Promoting the appreciation, enjoyment, and preservation of our library heritage
Saturday, May 14, 2011
What Middletown Read
High on the list policies promoted by the American Library Association (ALA) are those that protect the privacy of library users. Due to the efforts of ALA, most states have enacted laws that provide that privacy. These policies are frowned on by some library history scholars, however, because they prevent research about who used libraries and how they used them. When researchers are able to discover library records which they can use to identify library users and what they read, they are, to put it mildly, ecstatic. Little did the users of the Muncie (Indiana) Public Library between November 6, 1891 and November 5, 1894 (with one small gap) realize that one day their reading habits would be made known to the entire world through a project labeled "What Middletown Read". The library records which contained the information were re-discovered in Muncie's City Building in 2003 where they had been moved when the new Carnegie library building (shown on the postcard above) opened in 1904. Through the cooperative efforts of Ball State University and the Muncie Public Library, the handwritten circulation records for the 1891-1894 period have been converted to a searchable digital database.

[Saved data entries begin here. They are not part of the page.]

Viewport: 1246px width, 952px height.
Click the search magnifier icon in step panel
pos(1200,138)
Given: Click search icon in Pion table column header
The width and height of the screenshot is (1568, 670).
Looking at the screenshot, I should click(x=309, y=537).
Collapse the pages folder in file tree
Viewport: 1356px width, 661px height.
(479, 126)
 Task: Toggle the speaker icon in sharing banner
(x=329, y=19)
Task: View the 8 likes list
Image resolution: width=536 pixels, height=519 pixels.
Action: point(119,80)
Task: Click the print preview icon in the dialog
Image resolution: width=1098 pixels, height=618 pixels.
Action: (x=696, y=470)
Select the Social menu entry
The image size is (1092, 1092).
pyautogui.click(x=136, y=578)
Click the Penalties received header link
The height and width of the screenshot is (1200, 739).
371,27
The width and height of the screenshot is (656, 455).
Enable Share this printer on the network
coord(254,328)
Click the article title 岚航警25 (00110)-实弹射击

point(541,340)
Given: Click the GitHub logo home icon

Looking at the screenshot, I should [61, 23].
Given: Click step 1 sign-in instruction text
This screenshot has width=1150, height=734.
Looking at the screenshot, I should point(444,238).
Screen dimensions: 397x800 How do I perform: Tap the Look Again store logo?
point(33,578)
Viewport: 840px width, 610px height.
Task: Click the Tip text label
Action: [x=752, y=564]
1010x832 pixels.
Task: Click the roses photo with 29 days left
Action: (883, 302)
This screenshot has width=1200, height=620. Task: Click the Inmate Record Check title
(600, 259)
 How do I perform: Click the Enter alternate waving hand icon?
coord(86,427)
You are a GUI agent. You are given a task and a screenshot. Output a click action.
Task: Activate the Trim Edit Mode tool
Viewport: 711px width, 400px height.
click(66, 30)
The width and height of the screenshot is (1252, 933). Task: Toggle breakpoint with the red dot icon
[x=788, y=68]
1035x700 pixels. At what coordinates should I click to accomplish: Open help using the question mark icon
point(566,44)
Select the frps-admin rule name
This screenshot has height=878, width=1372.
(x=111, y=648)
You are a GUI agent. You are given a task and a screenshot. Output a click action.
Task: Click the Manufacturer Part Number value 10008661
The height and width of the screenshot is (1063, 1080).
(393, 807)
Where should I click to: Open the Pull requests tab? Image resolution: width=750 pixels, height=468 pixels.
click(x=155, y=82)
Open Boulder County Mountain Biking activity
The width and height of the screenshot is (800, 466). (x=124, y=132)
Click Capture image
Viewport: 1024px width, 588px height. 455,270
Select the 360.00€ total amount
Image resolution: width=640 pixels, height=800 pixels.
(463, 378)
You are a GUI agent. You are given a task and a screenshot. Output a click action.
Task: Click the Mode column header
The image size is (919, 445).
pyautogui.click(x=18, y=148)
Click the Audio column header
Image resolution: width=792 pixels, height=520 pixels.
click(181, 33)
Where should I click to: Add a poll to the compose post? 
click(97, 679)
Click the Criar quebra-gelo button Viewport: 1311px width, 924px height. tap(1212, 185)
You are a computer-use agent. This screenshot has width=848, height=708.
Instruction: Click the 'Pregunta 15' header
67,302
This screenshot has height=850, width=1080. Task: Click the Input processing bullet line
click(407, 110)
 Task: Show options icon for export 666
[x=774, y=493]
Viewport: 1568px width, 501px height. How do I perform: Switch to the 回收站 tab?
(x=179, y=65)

The Ball State University partners include the Center for Middletown Studies and the Ball State University Libraries. Noted library historian Wayne Wiegand wrote this about the database recently: "I'm betting this database will become a major resource for American library history research in the next decade. Because it will draw the attention of book and library historians across the globe who will now be able to study the reading practices of everyday people using one particular (but symbolically very important) American public library in great detail, we will all benefit. Together, we will expand our understanding of the community places of public libraries, which will then help us explain to evangelists of information technology and bureaucratic bean counters why these civic institutions are so essential to their host communities, and so important in the everyday lives of the people who use them." Did I say ecstatic.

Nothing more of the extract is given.